WHAT TO PRODUCE
Are you able to retype all the records below exactly?

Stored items
-=-=-=-=-
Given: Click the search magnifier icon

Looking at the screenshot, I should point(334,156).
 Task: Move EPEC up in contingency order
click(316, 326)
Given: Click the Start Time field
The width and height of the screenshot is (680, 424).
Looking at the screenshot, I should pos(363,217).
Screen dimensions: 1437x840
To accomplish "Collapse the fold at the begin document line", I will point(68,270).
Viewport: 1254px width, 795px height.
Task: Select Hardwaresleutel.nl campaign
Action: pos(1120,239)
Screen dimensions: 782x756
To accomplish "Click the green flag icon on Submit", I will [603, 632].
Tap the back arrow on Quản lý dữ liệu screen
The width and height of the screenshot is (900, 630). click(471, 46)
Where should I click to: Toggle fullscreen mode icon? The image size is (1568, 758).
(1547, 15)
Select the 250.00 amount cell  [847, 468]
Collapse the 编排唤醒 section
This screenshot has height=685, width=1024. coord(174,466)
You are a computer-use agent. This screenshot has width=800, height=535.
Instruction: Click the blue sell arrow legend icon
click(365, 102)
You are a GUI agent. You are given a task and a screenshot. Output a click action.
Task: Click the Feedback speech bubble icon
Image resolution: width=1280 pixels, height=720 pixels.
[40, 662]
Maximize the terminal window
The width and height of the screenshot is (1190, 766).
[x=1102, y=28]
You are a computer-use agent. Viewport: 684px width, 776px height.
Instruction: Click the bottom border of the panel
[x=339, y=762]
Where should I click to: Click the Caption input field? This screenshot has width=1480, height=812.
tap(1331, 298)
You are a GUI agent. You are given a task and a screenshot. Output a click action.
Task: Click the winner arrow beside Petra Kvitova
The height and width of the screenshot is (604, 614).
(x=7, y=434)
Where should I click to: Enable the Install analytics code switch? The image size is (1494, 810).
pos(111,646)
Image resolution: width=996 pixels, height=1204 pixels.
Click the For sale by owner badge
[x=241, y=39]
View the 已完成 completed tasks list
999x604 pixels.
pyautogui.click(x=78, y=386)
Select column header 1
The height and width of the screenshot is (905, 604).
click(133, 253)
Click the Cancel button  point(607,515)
-=-=-=-=-
PROBLEM SOLUTION
Given: Click the search magnifier icon

Looking at the screenshot, I should point(334,156).
 Task: Move EPEC up in contingency order
click(316, 326)
Given: Click the Start Time field
The width and height of the screenshot is (680, 424).
Looking at the screenshot, I should pos(363,217).
Screen dimensions: 1437x840
To accomplish "Collapse the fold at the begin document line", I will point(68,270).
Viewport: 1254px width, 795px height.
Task: Select Hardwaresleutel.nl campaign
Action: pos(1120,239)
Screen dimensions: 782x756
To accomplish "Click the green flag icon on Submit", I will [603, 632].
Tap the back arrow on Quản lý dữ liệu screen
The width and height of the screenshot is (900, 630). click(471, 46)
Where should I click to: Toggle fullscreen mode icon? The image size is (1568, 758).
(1547, 15)
Select the 250.00 amount cell  [847, 468]
Collapse the 编排唤醒 section
This screenshot has height=685, width=1024. coord(174,466)
You are a computer-use agent. This screenshot has width=800, height=535.
Instruction: Click the blue sell arrow legend icon
click(365, 102)
You are a GUI agent. You are given a task and a screenshot. Output a click action.
Task: Click the Feedback speech bubble icon
Image resolution: width=1280 pixels, height=720 pixels.
[40, 662]
Maximize the terminal window
The width and height of the screenshot is (1190, 766).
[x=1102, y=28]
You are a computer-use agent. Viewport: 684px width, 776px height.
Instruction: Click the bottom border of the panel
[x=339, y=762]
Where should I click to: Click the Caption input field? This screenshot has width=1480, height=812.
tap(1331, 298)
You are a GUI agent. You are given a task and a screenshot. Output a click action.
Task: Click the winner arrow beside Petra Kvitova
The height and width of the screenshot is (604, 614).
(x=7, y=434)
Where should I click to: Enable the Install analytics code switch? The image size is (1494, 810).
pos(111,646)
Image resolution: width=996 pixels, height=1204 pixels.
Click the For sale by owner badge
[x=241, y=39]
View the 已完成 completed tasks list
999x604 pixels.
pyautogui.click(x=78, y=386)
Select column header 1
The height and width of the screenshot is (905, 604).
click(133, 253)
Click the Cancel button  point(607,515)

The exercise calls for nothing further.